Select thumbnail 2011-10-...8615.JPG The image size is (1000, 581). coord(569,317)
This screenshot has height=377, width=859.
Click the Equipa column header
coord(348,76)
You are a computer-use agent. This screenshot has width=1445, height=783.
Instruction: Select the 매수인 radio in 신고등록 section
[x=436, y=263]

————

### Problem to work on
Before answering, check every line of the records for the string "height", then state how many lines have it, with the number only.

### Exercise result
2